Em falas direcionadas ao defensor público Arlindo Gonçalves, titular da Defensoria Especializada na Promoção e Defesa dos Direitos Relacionados à Saúde, da Defensoria Pública do Amazonas (DPE-AM), presente na audiência virtual, Cristiano Fernandes disse que não é viável determinar um isolamento social mais rígido.
“Então, são questões que são colocadas por algumas pessoas, algumas linhas de pesquisa, que não são exequíveis. Nós não temos condições hoje, e falando tranquilidade… O país hoje, economicamente falando, é inviável, não tem como comparar Inglaterra com Portugal, Brasil, Amazonas, Manaus, quando você propõe lockdown fechando tudo e você aumentar ainda mais as desigualdades sociais que acometem a nossa população”, disse.
“São questões que a gente precisa trazer para a discussão, não só do ponto de vista social, econômico, da necessidade de a gente garantir que o trabalhador pelo menos mantenha sua família. E nesse intermeio, nós temos que garantir o isolamento social”, acrescentou.
Semsa
Representante da equipe técnica da Secretaria Municipal de Saúde (Semsa), da capital, Graziela Andrade das Neves, do Centro de Informações Estratégicas de Vigilância em Saúde (Cievs), também abordou a questão da comunicação durante a audiência. Disse que a prefeitura tem usado todos os meios possíveis, até rádios comunitárias, para fazer os alertas sobre as medidas de prevenção e repassar informações sobre a vacinação. Mesmo assim, o retorno de parte da população é negativo.
“A gente precisa entender que o rastreamento, o isolamento, eles são importantes. Que todas as nossas medidas são conjuntos de ações. E não podemos esquecer da corresponsabilidade da população”, disse ela.

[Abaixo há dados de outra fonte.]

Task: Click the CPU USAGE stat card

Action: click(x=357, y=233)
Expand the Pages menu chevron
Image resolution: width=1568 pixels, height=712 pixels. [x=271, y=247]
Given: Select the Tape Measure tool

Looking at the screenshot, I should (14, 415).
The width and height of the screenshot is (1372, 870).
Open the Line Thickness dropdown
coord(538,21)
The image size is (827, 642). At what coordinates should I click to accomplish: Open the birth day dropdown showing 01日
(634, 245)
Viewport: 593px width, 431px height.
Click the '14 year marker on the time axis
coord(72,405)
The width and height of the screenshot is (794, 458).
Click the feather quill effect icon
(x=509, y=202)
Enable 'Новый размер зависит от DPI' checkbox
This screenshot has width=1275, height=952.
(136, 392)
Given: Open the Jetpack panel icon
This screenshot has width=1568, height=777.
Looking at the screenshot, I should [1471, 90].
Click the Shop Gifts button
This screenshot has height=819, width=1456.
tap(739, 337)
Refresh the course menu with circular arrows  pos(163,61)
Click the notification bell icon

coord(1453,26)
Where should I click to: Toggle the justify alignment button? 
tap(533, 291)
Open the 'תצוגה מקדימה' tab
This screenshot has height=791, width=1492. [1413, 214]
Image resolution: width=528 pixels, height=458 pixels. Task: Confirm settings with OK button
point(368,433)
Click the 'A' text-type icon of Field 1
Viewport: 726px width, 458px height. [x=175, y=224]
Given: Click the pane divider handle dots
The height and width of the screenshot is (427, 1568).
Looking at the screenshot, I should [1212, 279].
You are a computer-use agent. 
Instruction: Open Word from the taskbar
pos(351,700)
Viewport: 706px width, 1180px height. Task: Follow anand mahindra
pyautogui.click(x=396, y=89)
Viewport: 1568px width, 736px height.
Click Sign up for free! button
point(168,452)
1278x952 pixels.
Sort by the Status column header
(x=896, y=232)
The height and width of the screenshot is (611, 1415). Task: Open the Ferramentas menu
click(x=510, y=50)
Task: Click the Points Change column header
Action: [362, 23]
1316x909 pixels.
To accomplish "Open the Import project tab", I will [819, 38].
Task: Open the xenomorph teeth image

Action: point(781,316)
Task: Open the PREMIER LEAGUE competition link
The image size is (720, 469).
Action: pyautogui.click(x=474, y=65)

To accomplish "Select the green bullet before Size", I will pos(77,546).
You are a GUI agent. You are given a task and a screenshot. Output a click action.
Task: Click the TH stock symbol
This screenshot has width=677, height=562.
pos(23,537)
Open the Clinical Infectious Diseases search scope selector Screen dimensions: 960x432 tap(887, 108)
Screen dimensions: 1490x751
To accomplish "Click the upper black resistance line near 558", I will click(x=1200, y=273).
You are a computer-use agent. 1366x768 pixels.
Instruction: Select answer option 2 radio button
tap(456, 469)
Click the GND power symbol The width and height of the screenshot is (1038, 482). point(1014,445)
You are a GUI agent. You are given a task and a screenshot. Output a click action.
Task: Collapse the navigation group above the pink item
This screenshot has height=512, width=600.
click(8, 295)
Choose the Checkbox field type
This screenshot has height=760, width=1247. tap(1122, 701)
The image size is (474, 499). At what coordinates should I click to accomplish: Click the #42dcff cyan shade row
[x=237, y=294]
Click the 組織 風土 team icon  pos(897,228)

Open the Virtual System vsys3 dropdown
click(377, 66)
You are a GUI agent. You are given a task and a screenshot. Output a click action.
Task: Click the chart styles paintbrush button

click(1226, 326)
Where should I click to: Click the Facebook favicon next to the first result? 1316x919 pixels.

“Nós tivemos que rastrear pessoas para serem vacinadas na segunda dose. Tivemos que ligar para elas, porque elas fizeram a primeira dose e não compareceram no período que seria ideal, proposto pelo próprio fabricante”, ressaltou.
“Então, a gente fala mais uma vez da corresponsabilidade, porque temos demandado energias enormes para conseguir chegar à essa comunicação que diminua esse comportamento de risco da população. Não é possível que depois da segunda onda, depois daquele pico que a gente teve… O que mais podemos fazer para comunicar do que a própria ação da doença nesse período? Nós comunicamos essa importância, estamos há um ano tentando trabalhar comunicação e estamos sujeitos, sim, a sugestões das autoridades, dos órgãos de controle, de como podem ajudar com isso. Estamos muito sensíveis e abertos a isso”, concluiu.